In 2019, the stela was scheduled to come back to Manhattan for the last time when the Manhattan District Attorney’s Office formally initiated a grand-jury investigation into the artifact and a seizure order was signed. Only then did the process of returning the ancient object to its lawful owner, the Arab Republic of Egypt begin. In June and August 2020, law enforcement authorities in France, New York and Germany detained six individuals. And, in France Galerie Cybele, who cooperated with the Manhattan D.A.’s office filed a law suit in the Paris courts to recoup losses, naming the consigner who it learned was the subject of criminal investigations in multiple countries, resulting in the seizure of hundreds of pieces of stolen cultural property.
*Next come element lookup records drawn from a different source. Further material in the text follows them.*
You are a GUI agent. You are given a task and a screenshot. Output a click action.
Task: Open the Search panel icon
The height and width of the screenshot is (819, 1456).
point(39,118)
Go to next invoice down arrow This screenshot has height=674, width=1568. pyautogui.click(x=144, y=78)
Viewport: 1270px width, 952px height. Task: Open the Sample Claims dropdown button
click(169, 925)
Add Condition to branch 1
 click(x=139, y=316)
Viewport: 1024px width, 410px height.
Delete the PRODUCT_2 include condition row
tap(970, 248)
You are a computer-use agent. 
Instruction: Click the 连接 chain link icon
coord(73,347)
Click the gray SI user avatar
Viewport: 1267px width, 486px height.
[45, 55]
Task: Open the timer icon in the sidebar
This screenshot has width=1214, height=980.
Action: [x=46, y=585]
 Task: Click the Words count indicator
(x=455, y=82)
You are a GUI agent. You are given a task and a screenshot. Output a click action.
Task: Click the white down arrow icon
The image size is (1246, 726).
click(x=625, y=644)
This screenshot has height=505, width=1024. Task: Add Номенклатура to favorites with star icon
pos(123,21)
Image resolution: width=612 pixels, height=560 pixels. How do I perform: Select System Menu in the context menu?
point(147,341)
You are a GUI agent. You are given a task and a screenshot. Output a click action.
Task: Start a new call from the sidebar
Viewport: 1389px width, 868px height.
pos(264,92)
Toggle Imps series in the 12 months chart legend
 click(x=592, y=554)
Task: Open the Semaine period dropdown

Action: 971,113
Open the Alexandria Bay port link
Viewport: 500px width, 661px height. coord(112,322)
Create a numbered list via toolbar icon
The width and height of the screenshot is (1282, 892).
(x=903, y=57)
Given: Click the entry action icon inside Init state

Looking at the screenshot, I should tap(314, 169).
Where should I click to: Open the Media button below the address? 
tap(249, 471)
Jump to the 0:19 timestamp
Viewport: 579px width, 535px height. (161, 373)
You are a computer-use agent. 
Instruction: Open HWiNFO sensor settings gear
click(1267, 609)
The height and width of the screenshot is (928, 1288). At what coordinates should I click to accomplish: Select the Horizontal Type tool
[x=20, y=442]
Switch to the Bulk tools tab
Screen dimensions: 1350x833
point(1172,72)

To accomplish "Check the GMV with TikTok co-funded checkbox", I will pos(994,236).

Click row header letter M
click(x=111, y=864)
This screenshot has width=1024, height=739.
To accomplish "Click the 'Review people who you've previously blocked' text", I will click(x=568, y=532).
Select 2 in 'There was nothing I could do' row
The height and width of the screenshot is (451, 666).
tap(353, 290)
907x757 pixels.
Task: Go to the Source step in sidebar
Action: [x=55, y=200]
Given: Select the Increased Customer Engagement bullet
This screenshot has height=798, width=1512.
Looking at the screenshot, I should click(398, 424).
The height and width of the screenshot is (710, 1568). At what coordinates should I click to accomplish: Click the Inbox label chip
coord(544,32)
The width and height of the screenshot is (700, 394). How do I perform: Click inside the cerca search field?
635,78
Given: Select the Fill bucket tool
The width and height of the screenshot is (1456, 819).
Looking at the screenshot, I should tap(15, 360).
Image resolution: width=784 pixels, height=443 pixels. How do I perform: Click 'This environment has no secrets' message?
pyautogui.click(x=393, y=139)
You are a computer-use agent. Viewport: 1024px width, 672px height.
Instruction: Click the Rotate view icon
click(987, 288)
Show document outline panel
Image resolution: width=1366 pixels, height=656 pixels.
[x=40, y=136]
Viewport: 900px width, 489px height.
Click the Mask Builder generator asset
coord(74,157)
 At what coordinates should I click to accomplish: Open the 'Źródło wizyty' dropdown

In November 2020, during a repatriation ceremony in New York, attended by authorities from New York and Egypt, including Ambassador and Egyptian Counsel General and Homeland Security Investigators Deputy Special Agent in charge and Director General of the Department of Repatriated Antiquities at the Ministry of Tourism and Antiquities, the stela was targeted for return to the people of Egypt .
In early 2021, the return schedule was finally organized. The treasure is set for delivery to its home. Thus, it is returned to Egypt.